# Question 2: 

## Introduction

## Imports

In [43]:
import torch
import numpy as np
import pandas as pd
from sklearn.model_selection import train_test_split
from sklearn.preprocessing import StandardScaler
from sklearn.preprocessing import LabelEncoder

## Initialising the Dataset

Like in the Q1 notebook, we need to load the data in a useable form (i.e. a pandas dataframe).

In [36]:
# change the path to where the csv file is stored on your pc
path = '/Users/ryanu/Documents/Uni/ACT/SDSS-DR14-Classification/SDSS Data.csv'
data = pd.read_csv(path)
#data

I am going to start off using the same features as in Q1.

In [35]:
features = data[['u', 'g', 'r', 'i', 'z']]
labels = data['class']
#features

## Data Preprocessing

Like in Q1 with the decision tree, we need to split the data between training and testing. However, now we're going also split out a validation set. Where the training set is used to train the model, and the testing set is used to measure the models performance, the validation set will be used to tune hyperparameters (e.g., learning rate, architecture) and monitor overfitting during training.

In [57]:
# Split the data into training, verification, and testing sets
    # train_test_split() splits the data into training and testing sets
    # test_size=0.2 specifies that 20% of the data should be used for testing
    # random_state=42 is a random seed used to shuffle the data
    # The data is split into training and validation sets in a 80:20 ratio
    # The training set is then split into training and validation sets in a 80:20 ratio
    # The final data is split into training, validation, and testing sets in a 64:16:20 ratio
features_train_val, features_test, label_train_val, label_test = train_test_split(features, labels, test_size=0.2, random_state=42)
features_train, features_val, label_train, label_val = train_test_split(features_train_val, label_train_val, test_size=0.2, random_state=42)

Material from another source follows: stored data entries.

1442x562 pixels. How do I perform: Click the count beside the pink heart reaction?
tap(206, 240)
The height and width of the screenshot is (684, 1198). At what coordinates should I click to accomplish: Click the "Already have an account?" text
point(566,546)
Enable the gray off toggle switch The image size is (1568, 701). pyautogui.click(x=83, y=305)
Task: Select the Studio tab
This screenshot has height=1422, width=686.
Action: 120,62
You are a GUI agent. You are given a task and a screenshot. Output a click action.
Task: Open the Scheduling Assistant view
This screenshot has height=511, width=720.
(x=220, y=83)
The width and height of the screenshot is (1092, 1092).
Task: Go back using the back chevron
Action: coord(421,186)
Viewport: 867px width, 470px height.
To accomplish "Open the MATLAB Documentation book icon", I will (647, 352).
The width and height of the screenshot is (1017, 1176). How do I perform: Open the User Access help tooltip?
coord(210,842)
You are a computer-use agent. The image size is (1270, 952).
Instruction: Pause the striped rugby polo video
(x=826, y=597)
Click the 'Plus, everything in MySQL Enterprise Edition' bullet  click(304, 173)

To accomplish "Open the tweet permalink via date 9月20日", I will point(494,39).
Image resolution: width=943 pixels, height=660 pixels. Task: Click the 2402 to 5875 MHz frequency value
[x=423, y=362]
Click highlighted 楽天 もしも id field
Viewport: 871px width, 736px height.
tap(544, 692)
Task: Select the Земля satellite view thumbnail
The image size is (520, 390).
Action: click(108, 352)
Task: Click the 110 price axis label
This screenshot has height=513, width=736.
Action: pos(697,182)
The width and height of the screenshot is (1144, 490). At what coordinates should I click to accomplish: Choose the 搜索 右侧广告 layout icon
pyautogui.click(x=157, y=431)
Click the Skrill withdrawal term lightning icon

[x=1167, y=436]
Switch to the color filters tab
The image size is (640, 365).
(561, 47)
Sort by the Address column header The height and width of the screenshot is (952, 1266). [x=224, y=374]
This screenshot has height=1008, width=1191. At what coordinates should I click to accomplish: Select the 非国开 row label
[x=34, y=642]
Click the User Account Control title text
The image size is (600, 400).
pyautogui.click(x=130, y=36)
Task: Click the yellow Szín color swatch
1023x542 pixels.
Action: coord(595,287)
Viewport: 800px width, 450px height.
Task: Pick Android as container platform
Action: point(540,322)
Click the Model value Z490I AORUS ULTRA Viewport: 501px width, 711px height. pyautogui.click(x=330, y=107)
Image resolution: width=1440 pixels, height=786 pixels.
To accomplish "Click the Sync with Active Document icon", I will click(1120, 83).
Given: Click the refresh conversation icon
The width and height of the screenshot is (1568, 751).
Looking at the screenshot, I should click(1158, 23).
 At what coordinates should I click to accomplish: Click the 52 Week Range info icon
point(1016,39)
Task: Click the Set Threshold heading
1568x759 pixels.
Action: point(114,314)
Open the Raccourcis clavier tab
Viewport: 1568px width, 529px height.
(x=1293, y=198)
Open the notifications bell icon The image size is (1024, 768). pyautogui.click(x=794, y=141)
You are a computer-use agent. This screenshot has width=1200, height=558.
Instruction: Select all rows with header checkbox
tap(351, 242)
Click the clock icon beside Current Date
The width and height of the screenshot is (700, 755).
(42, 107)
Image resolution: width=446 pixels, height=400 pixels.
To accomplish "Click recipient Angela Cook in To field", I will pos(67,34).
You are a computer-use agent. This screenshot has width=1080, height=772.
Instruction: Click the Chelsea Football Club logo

In order to train a neural network we need to get the data into the right format to work with. The first step is to normalise all the data. Neural networks often perform better with normalised data because they are sensitive to the scale of the input features Standardization ensures that features with larger ranges don’t dominate, and makes the model converge faster.

In [61]:
# Initiliase the StandardScaler() function
    # It's important to initialise the StandardScaler() function, then use it for all the data sets to ensure that the same scaling is applied to all the data sets
    # The StandardScaler() function scales the data so that it has a mean of 0 and a standard deviation of 1
scaler = StandardScaler()

# Fit the StandardScaler() function to the training data
    # The fit_transform() function fits the StandardScaler() function to the training data and then scales the training data
    # The transform() function scales the validation and testing data using the same scaling as the training data
    # This ensures that the validation and testing data are scaled in the same way as the training data
features_train_normalised = scaler.fit_transform(features_train)
features_val_normalised = scaler.transform(features_val)
features_test_normalised = scaler.transform(features_test) 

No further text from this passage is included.